Monday, January 24, 2011

Attorney Says Death an Accident, Not 'Honor Killing'

This is becoming much too common an issue in our Country. There are at least two such stories in the news right now.

How do these people think they can come to our Country and continue to act like barbarians? I would never take my family to a foreign country and expect that land to treat me the same as I would be treated in my own Country. It seems as if these muslim transplants want to have all the freedoms that come with living in the United States while still clinging to their barbaric laws and customs.
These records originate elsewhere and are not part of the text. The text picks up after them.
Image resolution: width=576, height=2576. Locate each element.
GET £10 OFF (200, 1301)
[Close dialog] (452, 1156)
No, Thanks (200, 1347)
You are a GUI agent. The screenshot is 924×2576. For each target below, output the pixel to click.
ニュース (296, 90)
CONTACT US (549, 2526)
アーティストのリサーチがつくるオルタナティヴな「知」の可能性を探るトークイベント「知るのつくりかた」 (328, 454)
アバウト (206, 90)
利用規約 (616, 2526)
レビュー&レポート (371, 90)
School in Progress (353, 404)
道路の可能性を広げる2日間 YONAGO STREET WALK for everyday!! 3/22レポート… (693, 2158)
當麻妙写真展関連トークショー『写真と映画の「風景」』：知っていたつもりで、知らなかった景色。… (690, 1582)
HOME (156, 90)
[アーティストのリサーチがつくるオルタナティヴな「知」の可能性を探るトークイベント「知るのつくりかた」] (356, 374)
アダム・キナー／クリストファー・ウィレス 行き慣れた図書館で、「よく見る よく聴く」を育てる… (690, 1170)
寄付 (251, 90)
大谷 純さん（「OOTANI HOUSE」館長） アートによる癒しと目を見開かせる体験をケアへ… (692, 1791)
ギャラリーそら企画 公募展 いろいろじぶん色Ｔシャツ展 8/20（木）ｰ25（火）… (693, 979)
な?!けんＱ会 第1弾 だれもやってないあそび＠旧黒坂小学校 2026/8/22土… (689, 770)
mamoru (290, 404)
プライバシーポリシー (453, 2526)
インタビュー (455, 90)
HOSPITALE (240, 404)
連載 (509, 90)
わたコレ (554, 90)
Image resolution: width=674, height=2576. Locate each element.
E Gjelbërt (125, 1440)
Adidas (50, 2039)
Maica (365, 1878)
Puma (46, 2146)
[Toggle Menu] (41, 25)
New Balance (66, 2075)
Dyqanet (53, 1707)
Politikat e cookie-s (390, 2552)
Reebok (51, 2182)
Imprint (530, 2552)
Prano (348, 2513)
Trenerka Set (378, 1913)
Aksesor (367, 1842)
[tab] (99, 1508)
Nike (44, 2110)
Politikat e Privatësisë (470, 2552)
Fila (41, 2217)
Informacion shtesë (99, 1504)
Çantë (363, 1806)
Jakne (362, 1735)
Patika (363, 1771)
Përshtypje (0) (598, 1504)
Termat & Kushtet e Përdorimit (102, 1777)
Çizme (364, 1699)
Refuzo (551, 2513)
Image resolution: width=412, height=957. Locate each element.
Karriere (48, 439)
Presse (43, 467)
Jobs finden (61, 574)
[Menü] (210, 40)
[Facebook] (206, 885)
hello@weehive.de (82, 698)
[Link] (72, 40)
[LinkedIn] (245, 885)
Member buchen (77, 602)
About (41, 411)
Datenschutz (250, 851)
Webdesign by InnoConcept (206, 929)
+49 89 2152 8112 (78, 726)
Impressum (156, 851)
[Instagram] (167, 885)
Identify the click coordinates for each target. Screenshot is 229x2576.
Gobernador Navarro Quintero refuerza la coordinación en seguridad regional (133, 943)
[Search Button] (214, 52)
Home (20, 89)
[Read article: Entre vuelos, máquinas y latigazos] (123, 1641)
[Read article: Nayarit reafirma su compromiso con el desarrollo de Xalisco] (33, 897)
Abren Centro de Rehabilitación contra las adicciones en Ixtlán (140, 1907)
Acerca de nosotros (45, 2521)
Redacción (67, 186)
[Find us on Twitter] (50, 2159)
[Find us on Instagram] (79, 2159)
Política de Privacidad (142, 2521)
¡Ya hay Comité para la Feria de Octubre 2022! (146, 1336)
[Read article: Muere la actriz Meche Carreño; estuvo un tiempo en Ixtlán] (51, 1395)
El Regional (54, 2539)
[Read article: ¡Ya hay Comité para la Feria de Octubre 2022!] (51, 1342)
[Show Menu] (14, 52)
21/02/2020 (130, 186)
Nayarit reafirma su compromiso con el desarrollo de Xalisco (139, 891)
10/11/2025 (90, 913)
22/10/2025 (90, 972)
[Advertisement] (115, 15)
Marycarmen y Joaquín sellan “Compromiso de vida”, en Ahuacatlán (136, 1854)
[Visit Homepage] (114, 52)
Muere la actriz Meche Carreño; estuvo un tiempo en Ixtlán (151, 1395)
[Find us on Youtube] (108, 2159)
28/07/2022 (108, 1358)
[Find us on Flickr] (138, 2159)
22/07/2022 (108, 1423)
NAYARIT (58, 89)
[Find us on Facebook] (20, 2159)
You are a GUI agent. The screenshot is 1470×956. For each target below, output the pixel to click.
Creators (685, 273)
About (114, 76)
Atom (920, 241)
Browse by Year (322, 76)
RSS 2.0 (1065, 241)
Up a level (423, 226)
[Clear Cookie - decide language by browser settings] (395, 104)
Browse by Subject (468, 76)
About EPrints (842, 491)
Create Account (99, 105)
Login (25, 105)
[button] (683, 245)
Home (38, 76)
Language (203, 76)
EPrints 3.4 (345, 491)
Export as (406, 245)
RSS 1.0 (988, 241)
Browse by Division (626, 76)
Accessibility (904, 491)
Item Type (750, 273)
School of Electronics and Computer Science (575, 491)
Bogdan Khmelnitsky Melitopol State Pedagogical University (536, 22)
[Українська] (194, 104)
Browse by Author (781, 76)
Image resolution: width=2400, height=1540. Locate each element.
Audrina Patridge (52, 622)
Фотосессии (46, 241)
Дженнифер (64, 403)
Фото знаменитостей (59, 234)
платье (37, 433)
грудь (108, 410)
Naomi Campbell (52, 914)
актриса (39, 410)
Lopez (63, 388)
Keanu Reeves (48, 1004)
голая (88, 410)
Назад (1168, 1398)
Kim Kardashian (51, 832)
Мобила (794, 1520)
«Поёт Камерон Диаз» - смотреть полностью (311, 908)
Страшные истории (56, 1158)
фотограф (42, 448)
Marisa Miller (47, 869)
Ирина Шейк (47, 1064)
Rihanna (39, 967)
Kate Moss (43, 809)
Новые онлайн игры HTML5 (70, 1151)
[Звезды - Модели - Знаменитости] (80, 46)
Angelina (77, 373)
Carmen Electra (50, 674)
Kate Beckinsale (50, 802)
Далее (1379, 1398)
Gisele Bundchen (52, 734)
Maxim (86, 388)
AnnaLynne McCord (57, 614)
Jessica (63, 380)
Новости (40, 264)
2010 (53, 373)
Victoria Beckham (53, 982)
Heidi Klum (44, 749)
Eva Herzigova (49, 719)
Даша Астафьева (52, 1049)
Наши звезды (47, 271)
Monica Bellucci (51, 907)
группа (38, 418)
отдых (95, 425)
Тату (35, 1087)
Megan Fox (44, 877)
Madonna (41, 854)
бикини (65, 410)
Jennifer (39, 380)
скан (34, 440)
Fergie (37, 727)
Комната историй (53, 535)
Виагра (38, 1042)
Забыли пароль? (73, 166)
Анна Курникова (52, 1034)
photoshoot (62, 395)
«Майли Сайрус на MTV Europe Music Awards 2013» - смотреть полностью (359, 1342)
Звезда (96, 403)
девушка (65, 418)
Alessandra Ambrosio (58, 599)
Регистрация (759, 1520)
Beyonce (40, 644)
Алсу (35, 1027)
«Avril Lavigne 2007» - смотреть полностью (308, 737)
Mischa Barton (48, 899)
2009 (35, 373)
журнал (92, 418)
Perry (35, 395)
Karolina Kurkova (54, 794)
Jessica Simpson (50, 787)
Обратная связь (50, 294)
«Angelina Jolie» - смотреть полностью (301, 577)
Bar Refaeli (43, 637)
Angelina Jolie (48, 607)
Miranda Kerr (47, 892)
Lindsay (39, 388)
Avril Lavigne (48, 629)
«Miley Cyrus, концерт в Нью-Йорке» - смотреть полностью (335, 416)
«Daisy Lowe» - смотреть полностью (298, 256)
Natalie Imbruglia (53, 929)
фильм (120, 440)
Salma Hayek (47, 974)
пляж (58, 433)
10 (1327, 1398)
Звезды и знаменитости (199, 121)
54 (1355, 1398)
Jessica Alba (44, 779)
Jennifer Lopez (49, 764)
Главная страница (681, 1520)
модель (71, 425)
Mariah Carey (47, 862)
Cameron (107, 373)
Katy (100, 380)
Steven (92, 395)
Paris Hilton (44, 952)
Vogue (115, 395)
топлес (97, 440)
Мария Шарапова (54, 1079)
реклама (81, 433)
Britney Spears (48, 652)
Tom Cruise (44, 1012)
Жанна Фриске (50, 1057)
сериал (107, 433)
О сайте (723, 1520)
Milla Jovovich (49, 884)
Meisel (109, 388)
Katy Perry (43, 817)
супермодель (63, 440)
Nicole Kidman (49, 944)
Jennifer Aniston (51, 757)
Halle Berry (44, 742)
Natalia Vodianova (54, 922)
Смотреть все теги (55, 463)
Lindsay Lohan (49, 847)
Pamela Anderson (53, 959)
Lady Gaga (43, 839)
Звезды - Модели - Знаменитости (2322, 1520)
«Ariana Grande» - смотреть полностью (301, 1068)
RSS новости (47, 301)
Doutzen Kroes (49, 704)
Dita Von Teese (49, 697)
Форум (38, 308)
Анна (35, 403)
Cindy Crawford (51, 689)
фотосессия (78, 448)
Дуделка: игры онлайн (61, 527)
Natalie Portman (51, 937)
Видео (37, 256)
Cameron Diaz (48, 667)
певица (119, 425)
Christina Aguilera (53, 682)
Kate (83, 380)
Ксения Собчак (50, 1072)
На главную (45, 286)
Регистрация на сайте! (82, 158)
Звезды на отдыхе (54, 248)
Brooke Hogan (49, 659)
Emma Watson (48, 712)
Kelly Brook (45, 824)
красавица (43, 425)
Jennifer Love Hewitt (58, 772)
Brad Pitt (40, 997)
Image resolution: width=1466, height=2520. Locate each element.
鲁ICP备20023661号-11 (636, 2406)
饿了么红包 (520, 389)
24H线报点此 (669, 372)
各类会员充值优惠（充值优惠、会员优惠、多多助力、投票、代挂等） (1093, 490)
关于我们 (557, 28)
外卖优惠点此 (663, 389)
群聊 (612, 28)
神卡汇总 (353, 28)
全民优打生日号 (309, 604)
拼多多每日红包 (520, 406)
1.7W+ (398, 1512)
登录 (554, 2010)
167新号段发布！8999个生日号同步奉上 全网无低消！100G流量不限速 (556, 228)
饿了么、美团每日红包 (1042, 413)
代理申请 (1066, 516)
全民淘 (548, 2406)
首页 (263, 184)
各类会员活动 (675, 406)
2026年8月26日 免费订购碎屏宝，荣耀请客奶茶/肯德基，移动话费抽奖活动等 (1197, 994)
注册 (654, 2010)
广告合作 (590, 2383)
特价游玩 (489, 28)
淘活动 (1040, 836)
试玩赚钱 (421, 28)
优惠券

If they choose to live like animals, they should probably return to place that is more sympathetic and in tune with their warped religious views.

We can only hope that our judges see sharia law for what it is, an excuse to use hatred and violence to define a lifestyle and culture...

Associated Press

PHOENIX -- An attorney for an Iraqi immigrant accused of killing his daughter because he believed she was too Westernized said the death was an accident caused when he tried to spit on a woman who had helped his daughter.

But a prosecutor said during opening statements Monday in the case of Faleh Almaleki that he intentionally slammed his Jeep into his 20-year-old daughter, Noor Almaleki, and her boyfriend's mother.

The mother lived, but Noor was in a coma for two weeks before she died from her injuries.

The prosecutor told jurors in Phoenix that Almaleki had become increasingly angry over his daughter's failure to follow his orders, and their relationship had become more strained in the two years before her October 2009 death.

A defense attorney says Faleh Almaleki only wanted to show his disgust with the older woman but swerved and ended up running down both women.

Faleh Almaleki moved his family from Iraq to the Phoenix suburb of Glendale in the mid-1990s.

He wanted Noor to adhere to Iraqi traditions, but she wanted to be a typical American girl, according to court records and her close friends.

When she was 17, she refused to enter an arranged marriage in Iraq, enraging her father, according to a court document filed by prosecutors.